Several ramifications of this reflexive, adaptive response of the endothelium have now become evident. First, it is clear that ECs rapidly undergo some of these same biochemical and phenotypic changes soon after being placed in culture, as a consequence of which the behavior of the unperturbed endothelium cannot be reliable inferred from currently available in vitro techniques.

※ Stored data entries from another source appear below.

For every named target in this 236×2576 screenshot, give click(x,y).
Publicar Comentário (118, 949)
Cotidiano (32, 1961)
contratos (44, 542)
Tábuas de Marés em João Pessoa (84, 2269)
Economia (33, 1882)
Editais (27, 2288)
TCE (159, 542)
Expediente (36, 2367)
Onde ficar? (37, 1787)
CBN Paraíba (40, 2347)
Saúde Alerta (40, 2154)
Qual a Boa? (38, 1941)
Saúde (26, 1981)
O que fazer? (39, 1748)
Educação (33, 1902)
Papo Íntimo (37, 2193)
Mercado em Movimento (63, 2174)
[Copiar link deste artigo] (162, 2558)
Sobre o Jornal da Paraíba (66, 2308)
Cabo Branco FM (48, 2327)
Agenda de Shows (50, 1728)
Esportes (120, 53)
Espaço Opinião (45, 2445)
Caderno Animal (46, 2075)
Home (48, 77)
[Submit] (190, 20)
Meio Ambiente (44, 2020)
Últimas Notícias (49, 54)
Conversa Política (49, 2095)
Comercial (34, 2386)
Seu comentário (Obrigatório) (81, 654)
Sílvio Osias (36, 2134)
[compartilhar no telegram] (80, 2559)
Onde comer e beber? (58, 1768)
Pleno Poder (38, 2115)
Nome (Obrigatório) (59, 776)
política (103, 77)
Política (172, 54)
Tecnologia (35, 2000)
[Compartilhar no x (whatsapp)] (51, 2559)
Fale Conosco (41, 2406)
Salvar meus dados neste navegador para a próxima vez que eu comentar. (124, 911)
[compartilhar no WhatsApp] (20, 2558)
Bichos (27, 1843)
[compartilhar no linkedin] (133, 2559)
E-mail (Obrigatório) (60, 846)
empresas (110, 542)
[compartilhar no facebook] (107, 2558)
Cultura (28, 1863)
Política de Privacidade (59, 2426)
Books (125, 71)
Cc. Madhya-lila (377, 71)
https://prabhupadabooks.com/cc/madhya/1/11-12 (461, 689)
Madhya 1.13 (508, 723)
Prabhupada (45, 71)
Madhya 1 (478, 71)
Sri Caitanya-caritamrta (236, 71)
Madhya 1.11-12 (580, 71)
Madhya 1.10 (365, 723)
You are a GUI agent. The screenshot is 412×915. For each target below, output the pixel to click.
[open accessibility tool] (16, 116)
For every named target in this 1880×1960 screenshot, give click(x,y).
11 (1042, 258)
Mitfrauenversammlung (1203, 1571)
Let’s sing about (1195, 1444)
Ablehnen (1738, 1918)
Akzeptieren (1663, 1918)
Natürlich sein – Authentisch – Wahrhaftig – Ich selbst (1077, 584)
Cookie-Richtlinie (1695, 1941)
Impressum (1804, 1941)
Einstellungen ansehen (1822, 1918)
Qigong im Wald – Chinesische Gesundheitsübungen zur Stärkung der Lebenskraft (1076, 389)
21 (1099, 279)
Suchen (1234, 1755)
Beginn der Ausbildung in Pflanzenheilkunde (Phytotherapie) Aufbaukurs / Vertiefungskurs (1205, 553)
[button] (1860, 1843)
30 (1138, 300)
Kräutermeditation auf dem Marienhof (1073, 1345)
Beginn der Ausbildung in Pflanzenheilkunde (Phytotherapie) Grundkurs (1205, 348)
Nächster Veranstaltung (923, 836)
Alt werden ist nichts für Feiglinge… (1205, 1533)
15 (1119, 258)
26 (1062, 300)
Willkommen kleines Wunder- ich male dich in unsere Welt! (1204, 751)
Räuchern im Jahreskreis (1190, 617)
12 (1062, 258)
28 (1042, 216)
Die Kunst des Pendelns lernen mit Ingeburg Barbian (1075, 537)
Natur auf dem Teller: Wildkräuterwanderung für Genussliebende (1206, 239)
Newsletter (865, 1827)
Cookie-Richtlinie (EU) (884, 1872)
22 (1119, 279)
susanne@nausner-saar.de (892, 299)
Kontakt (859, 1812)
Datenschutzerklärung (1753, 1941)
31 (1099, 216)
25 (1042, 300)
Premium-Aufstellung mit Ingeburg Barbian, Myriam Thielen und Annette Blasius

Second, an extensive experimental literature has emerged supporting the notion that several common human vascular diseases are in part a consequence of the same responses of the endothelium to stress; ie, that prolonged or exaggerated endothelial activation leads to dysfunction that is an early, often preclinical component of vascular disease. Unfortunately, it is generally impossible to access vascular tissue directly and sequentially during these preclinical stages of disease development; without such tissue, the EC contribution to disease development can only be inferred. As a consequence, most research in vascular biology continues to (1) focus on the footprints of disease by analyzing damaged vessels, generally at the endstage of the process; (2) link putative circulatory factors to disorders through their effect on cultured ECs, often derived from unaffected tissue; and (3) develop animal models that may simulate human diseases.

Third, it is now clear that the endothelium is not a homogeneous organ. ECs from different vascular beds show highly differentiated functions as a consequence of genetic diversity and the impact of specialized surroundings. These biochemical and phenotypic differences extend to their susceptibility to injury and effect function of the vasculature as a whole.

Fourth, there is remarkably little information on the potential contribution of genetic differences in EC behavior among individuals with respect to bleeding disorders, thrombosis, atherosclerosis, and vasculitis. Without such information, our current approach to studying these major vascular disorders can be compared with the study of anemia without appreciating the existence of hemoglobinopathies or the study of bleeding disorders without appreciating the contribution of genetic abnormalities in platelet function. It is hoped that future research will enable the direct study of EC behavior and thereby enhance our understanding of the contribution of the endothelium to vascular biology.